* Consigne de travail A *
Dans le texte sur la démarche écoresponsable des infirmières, quel titre peut-on obtenir en se formant à la santé environnementale dans une structure spécialisée ?
* Consigne de travail B *
Prolongez le texte sur la démarche écoresponsable des infirmières à partir de sa dernière phrase.

* Texte *
************
Cet axe est déjà au cœur de la mission des infirmières. « L’éducation thérapeutique et l’éducation à la santé font partie intégrante de la démarche écoresponsable », rapporte la Dre Baras. Pour monter en expertise et agir en santé-environnement, il est d’ailleurs possible de se former à la santé environnementale dans des structures spécialisées, notamment l’institut de formation de santé environnementale de l’infirmier Philippe Perrin, afin de devenir « écoinfirmier ». « Il est utile de se former sur les moyens d’agir pour des environnements favorables à la santé, dont notre environnement quotidien, l’alimentation, les produits cosmétiques ou d’entretien, indique-t-elle. De plus en plus de professionnels de santé cherchent à intégrer ces approches dans leur démarche de soins et à les partager auprès des patients, ce qui leur permet de revenir à leurs valeurs et missions de prendre soin. »
En se lançant dans une démarche écoresponsable, la Dre Baras insiste sur la nécessité pour chacun de construire sa propre feuille de route. « Il ne s’agit pas de cocher des cases les unes après les autres, il n’y a pas une méthode universelle », alerte-t-elle.
************
* Données *
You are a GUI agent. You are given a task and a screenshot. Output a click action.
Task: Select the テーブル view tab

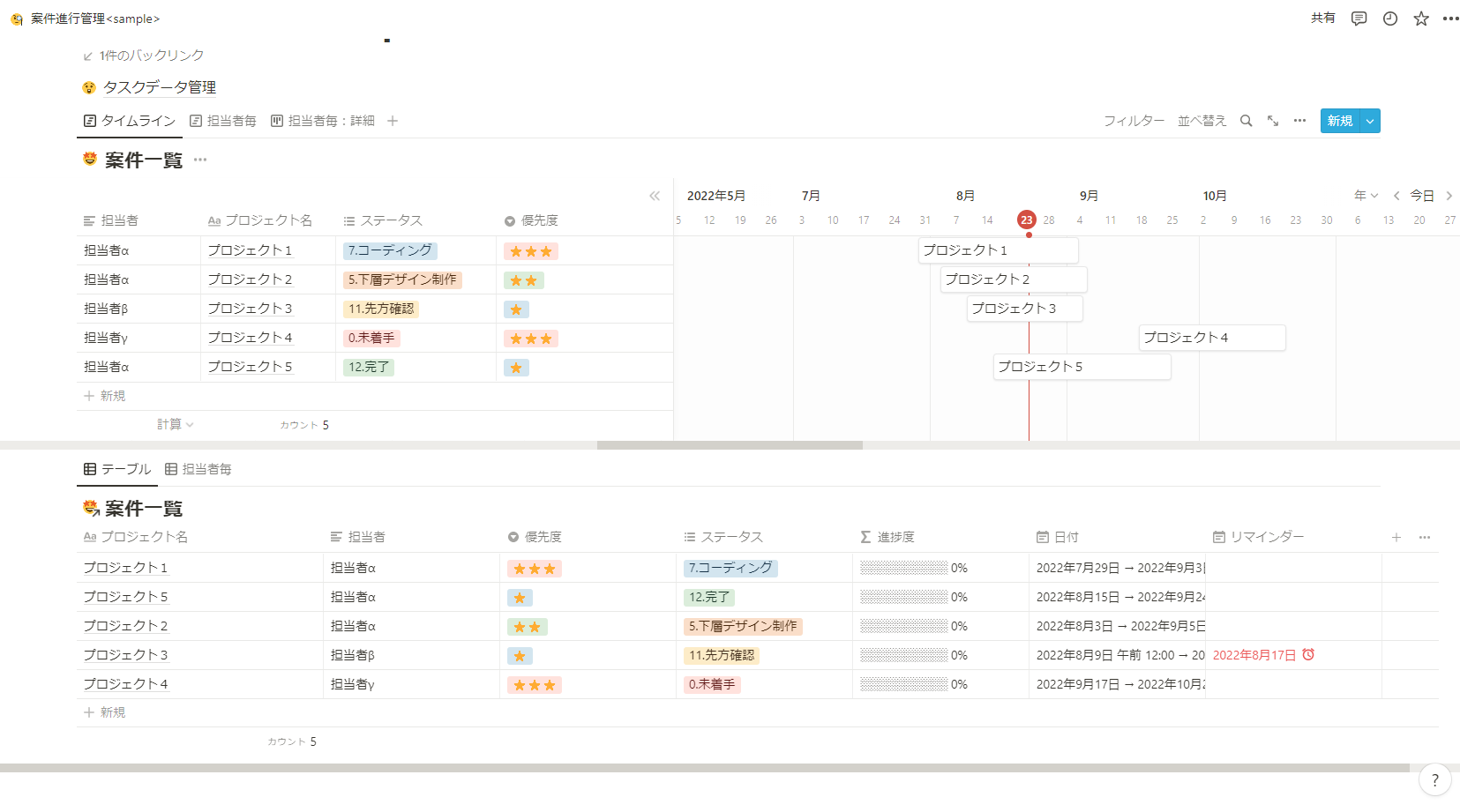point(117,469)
************
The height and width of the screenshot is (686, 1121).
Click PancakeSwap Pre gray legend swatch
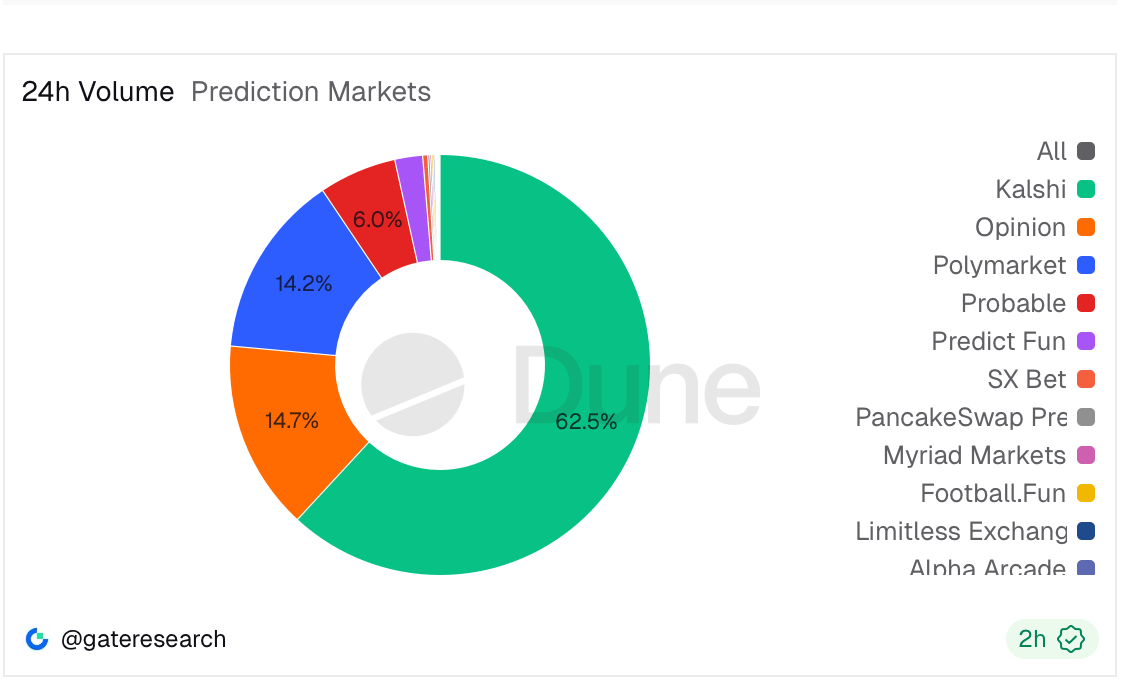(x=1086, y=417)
************
* Zone de réponse A *
On peut devenir « écoinfirmier ».

* Zone de réponse B *
La première étape consiste donc pour l’infirmière à analyser l’ensemble des actions qu’elle mène déjà et les valoriser par leur bénéfice écologique. Puis, elle peut se former ou s’informer afin de connaître les recommandations professionnelles sur la santé-environnement, appuyées sur des données probantes et ainsi, éviter les fausses bonnes idées. « Dans un quotidien déjà très surchargé, consacrer une demi-journée ou une journée à une formation pour ensuite savoir où trouver les bonnes informations, les bons outils et choisir des écogestes ainsi que des actions pertinentes avec leur pratique est une étape importante, conseille-t-elle. Cela permet de s’inscrire dans une attitude positive, d’amélioration continue, de regarder ce que l’on peut faire - et pas ce que l’on ne peut pas faire -, de réfléchir à sa zone d’influence spécifique, à son plus grand pouvoir d’agir pour le métier que l’on exerce, en lien avec son lieu d’exercice et les personnes qui y vivent. »
1. Alice Baras est auteure du Guide du cabinet de santé écoresponsable, Éditions Presses de l’EHESP, septembre 2024, 2e édition.